An EnKF-based Flow State Estimator for Aerodynamic Problems
Regardless of the plant model, robust flow estimation based on limited measurements remains a major challenge in successful flow control applications. Aiming to combine the robustness of a high-dimensional representation of the dynamics with the cost efficiency of a low-order approximation of the state covariance matrix, a flow state estimator based on the Ensemble Kalman Filter (EnKF) is applied to two-dimensional flow past a cylinder and an airfoil at high angle of attack and low Reynolds number. For development purposes, we use the numerical algorithm as both the estimator and as a surrogate for the measurements. In a perfect-model framework, a reduced number of either pressure sensors on the surface of the body or sparsely placed velocity probes in the wake are sufficient to accurately estimate the instantaneous flow state. Because the dynamics of these flows are restricted to a low-dimensional manifold of the state space, a small ensemble size is sufficient to yield the correct asymptotic behavior. The relative importance of each sensor location is evaluated by analyzing how they influence the estimated flow field, and optimal locations for pressure sensors are determined.
However, model inaccuracies are ubiquitous in practical applications. Covariance inflation is used to enhance the estimator performance in the presence of unmodeled freestream perturbations. A combination of parametric modeling and augmented state methodology is used to successfully estimate the forces on immersed bodies subjected to deterministic and random gusts. The robustness of high-dimensional representation of the dynamics to the choice of parameters such as the Reynolds number is inherited by the estimator, which was shown to successfully estimate the reference Reynold number on the fly.

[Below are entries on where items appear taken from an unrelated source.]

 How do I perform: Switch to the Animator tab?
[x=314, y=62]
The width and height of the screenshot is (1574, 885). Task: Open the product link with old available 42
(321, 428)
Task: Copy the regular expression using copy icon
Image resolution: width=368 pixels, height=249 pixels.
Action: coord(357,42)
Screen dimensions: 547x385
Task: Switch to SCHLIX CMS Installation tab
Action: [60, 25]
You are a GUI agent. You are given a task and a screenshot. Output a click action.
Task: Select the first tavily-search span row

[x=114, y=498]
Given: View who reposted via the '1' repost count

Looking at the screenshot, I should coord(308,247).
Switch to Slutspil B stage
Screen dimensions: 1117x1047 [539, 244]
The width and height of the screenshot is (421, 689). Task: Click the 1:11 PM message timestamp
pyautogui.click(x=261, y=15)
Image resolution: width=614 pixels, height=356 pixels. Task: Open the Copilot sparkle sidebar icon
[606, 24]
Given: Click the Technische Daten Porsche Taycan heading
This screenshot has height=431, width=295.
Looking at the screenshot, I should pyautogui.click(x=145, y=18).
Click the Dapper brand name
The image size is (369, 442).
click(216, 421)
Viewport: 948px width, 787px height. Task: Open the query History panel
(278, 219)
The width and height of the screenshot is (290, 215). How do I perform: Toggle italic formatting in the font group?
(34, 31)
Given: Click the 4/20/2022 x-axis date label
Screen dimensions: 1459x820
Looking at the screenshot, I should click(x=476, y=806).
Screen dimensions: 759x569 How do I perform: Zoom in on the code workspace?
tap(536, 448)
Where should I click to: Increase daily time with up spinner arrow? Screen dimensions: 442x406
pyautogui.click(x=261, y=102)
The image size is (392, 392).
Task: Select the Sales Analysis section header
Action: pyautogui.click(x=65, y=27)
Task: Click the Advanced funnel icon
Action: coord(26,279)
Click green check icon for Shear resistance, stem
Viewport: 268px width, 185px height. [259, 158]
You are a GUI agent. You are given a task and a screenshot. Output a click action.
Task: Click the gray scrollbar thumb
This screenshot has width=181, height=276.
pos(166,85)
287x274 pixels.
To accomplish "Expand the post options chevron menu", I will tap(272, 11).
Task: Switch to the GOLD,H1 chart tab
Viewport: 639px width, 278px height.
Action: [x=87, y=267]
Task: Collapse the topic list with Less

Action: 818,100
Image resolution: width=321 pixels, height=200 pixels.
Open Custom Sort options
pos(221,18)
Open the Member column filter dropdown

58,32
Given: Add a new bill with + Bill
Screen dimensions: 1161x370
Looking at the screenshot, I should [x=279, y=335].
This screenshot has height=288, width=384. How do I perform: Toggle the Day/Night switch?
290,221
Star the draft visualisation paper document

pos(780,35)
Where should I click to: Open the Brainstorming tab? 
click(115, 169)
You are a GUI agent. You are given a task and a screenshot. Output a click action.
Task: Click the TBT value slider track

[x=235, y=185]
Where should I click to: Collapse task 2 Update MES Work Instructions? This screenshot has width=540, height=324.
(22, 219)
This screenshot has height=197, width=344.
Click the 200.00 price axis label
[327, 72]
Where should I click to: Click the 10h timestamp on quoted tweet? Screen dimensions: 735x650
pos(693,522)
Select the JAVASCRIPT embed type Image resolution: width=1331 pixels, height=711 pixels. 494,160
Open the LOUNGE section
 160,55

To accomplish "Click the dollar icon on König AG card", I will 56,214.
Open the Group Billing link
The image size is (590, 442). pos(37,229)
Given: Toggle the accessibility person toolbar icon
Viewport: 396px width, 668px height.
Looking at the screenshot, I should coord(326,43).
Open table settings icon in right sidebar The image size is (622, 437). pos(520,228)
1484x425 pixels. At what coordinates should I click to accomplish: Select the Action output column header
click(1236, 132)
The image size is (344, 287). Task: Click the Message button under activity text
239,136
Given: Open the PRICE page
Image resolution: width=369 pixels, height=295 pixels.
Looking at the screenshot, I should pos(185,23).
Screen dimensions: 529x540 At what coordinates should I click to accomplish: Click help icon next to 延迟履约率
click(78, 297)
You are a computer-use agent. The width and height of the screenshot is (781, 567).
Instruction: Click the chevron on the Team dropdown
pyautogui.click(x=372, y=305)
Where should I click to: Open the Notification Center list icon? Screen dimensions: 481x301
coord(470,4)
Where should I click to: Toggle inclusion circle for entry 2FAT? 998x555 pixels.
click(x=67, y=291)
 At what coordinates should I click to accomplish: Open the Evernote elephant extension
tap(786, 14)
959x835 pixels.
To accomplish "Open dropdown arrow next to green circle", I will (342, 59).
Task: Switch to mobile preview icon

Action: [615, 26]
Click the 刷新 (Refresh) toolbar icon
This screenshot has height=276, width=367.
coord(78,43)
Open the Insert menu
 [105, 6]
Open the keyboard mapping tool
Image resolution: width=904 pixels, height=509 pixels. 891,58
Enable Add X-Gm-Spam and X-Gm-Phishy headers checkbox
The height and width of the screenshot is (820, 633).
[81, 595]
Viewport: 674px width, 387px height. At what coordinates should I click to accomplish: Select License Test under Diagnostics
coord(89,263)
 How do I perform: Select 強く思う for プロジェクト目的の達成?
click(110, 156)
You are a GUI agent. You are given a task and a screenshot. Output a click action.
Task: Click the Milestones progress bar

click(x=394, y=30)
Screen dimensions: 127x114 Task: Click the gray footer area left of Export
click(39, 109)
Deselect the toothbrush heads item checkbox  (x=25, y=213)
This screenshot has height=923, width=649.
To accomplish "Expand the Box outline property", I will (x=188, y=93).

Spatial and temporal discretization can constitute a second source of errors which can render numerical solutions a biased representation of reality. Left unaccounted for, biased forecast and observation models can lead to poor estimator performance. In this work, we propose a low-rank representation for the bias whose dynamics are represented by a colored-noise process. System state and bias parameters are simultaneously tracked online with the Ensemble Kalman Filter (EnKF) algorithm. The proposed methodology is demonstrated to achieve a 70% error reduction for the problem of estimating the state of the two-dimensional low-Re flow past a flat plate at a high angle of attack using an ensemble of coarse-mesh simulations and pressure measurements at the surface of the body, compared to a bias-blind estimator. Strategies to determine the bias statistics and to deal with nonlinear observation functions in the context of ensemble methods are discussed.